• Required work: The reply should be one number: how many lines of the data below contain "computer".

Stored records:
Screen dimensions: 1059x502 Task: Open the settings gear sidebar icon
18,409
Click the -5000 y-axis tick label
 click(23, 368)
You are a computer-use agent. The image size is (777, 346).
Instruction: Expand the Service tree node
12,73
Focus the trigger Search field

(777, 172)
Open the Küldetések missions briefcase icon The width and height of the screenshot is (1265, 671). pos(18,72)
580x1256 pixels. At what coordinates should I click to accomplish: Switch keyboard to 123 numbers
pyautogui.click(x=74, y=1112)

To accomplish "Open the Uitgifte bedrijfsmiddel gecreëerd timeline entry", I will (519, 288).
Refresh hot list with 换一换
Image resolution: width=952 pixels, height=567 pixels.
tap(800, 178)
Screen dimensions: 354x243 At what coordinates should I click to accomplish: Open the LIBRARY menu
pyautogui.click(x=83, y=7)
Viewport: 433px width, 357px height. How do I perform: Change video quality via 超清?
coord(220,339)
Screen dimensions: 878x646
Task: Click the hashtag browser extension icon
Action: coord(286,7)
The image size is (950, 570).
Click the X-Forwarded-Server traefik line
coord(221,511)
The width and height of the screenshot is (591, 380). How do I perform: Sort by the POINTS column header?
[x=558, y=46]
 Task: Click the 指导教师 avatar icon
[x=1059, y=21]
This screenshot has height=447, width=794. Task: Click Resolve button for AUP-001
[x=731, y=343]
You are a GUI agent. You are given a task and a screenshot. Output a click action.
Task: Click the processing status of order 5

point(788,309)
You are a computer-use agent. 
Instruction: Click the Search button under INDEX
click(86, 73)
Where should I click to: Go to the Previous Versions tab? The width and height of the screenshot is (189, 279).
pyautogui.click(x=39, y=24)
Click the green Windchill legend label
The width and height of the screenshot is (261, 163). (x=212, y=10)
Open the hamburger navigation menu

• Answer box: 2